世界情勢と仮想通貨市況
1日の米株式市場で、NYダウ平均株価は前日比597ドル65セント(1.8%)安と続落した。
ウクライナ情勢を巡る戦争激化が深刻化されるほか、前例のない規模の経済制裁を受け、ロシアがデフォルト(債務不履行)に陥る可能性が取り沙汰されたことなどから、投資家のリスク回避姿勢が再び強まった。
ロシアと欧米諸国による経済制裁の応酬でエネルギー供給が逼迫するとの懸念から、国際的な指標となる米ウェスト・テキサス・インターミディエート(WTI)原油先物は、一時1バレル=106ドルを上回り、2014年以来の高値を付けた。
石油輸出国機構(OPEC)と非加盟の主要産油国で構成する「OPECプラス」の閣僚級会合を控えるが、国際エネルギー機関(IEA)は、「エネルギー市場の状況は非常に深刻」との見方を示している。
三菱UFJリサーチ&コンサルティングが昨年10月に掲載した調査レポートでは、「原油価格の上昇は直接的に企業の投入コストが増加することを意味する。原油価格100ドル/バレルまで上昇した場合、消費者物価は1.7%上昇する。」と結論付けている。
2日の暗号資産(仮想通貨)市場では、ビットコイン価格は、前日比2.2%高の507万円(44,120ドル)と続伸した。

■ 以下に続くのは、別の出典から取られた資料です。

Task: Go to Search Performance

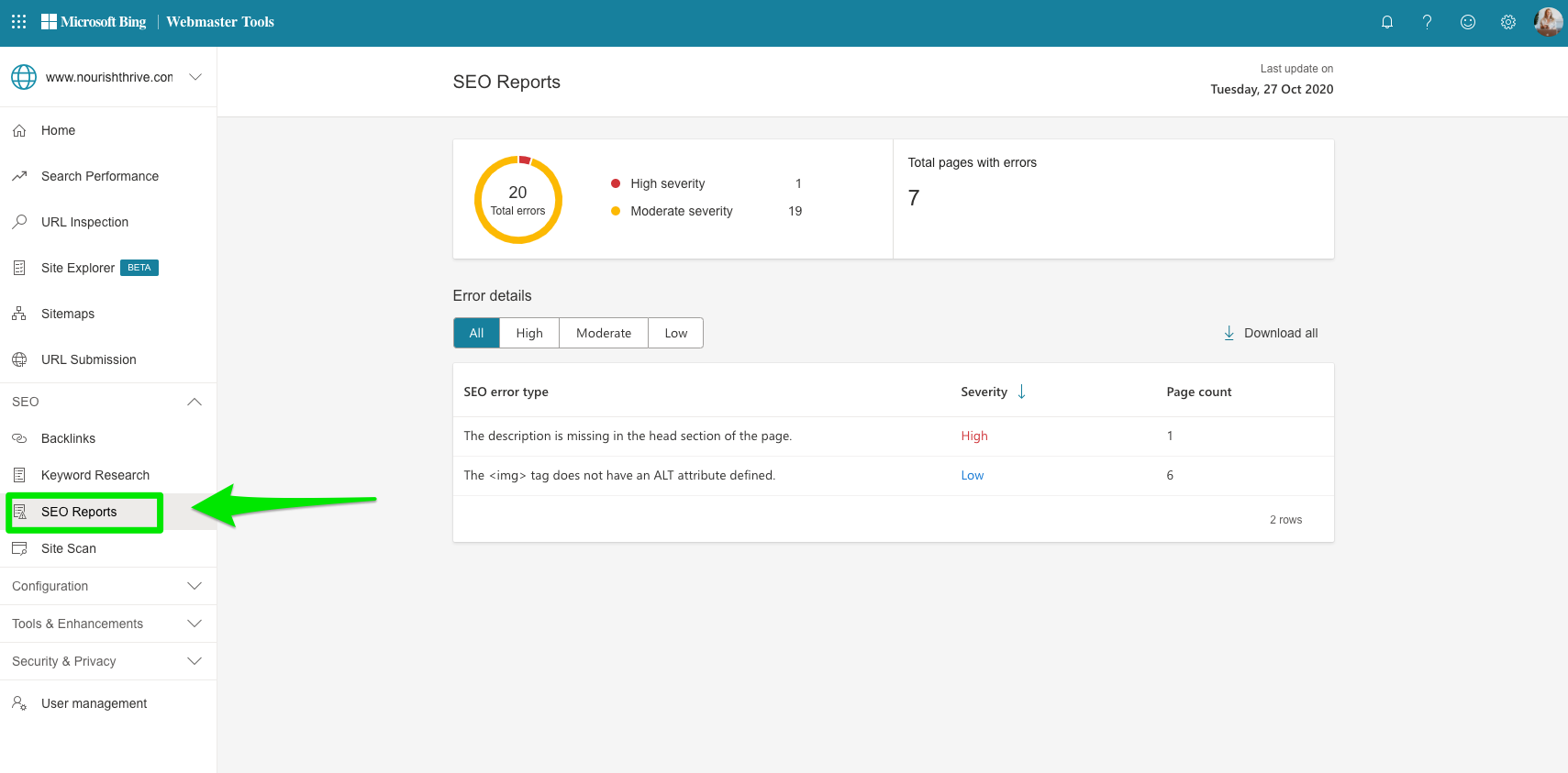Action: [x=99, y=176]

戦争勃発後からは、米株指数とのデカップリングも確認されているが、一時的なものである可能性は否めない。
フランスのルメール経済・財務相は1日、ウクライナへの軍事侵攻をやめないロシアに対して大規模な経済戦争を仕掛けることを予告した。ロシアの戦費調達手段を絞る狙いがある。一方、これに伴い金融・経済市場の不確実性が一層高まるリスクもある。
有事の暗号資産需要は
Arcane Researchによれば、「最大手取引所バイナンスにおいて、通貨ペア「テザー(USDT)/ルーブル」の大幅増を指摘した。背景には、国際決済システム「国際銀行間通信協会(SWIFT)」からロシアの大手銀行が排除されたことがある。
Arcane Researchは、ロシア居住者による経済制裁対策として、米ドルのエクスポージャーを獲得するためのステーブルコイン、もしくは急落するロシアの法定通貨ルーブルへのエクスポージャーを減らそうとするマーケットメーカーの行動が引き起こしていると分析した。
経済対策に伴うロシア・ルーブルの急落やロシア銀行が金利を20%引き上げたことなどの影響から、ルーブル建ての暗号取引量が急増している。Finboldによれば、ルーブル/ビットコイン(RUB/BTC)の取引量は、9か月ぶりの高水準に達した。
関連:ルーブル建てのビットコイン取引量急増、制裁逃れに仮想通貨が利用されるリスクは
ウクライナでも、法定通貨ウクライナ・グリブナ(UAH)による仮想通貨取引量が急拡大している。
Coin Metricsのデータで明らかになった。テザー(USDT)やバイナンス USD(BUSD)といった米ドルにペッグされたステーブルコインのほか、ビットコイン(BTC)の取引量も増加した。
一方、ロシア政府が制裁回避にビットコイン(BTC)を利用するとの見解については、懐疑的な見方もある。
RippleNetのゼネラルマネージャーであるAsheesh Birla氏によれば、「ロシア側のニーズをサポートするのに流動性が不足している。」ロシアが1日500億ドル近くの外国為替取引を行っているのに対し、ビットコインネットワークの1日あたりの取引量は約200〜500億ドルだからだ。先月のBTC/RUB(ロシア・ルーブル)の1日の平均取引量は、わずか1,100万ドルにすぎなかった。
また、ブルームバーグが報じたところによれば、ホワイトハウスの国家安全保障会議と財務省は、コインベースやバイナンス、FTXなどの大手暗号資産(仮想通貨)取引所に対しアプローチを行い、制裁対象の暗号資産ウォレット及びアドレスを識別の上、利用停止措置などの対策を講じ始めた。
クラーケンやバイナンスは、暗号資産の理念からもロシアの一般市民を含む全口座を一方的に凍結することは困難との見解を示しつつ、経済制裁対象者については必要な対策を講じているとした。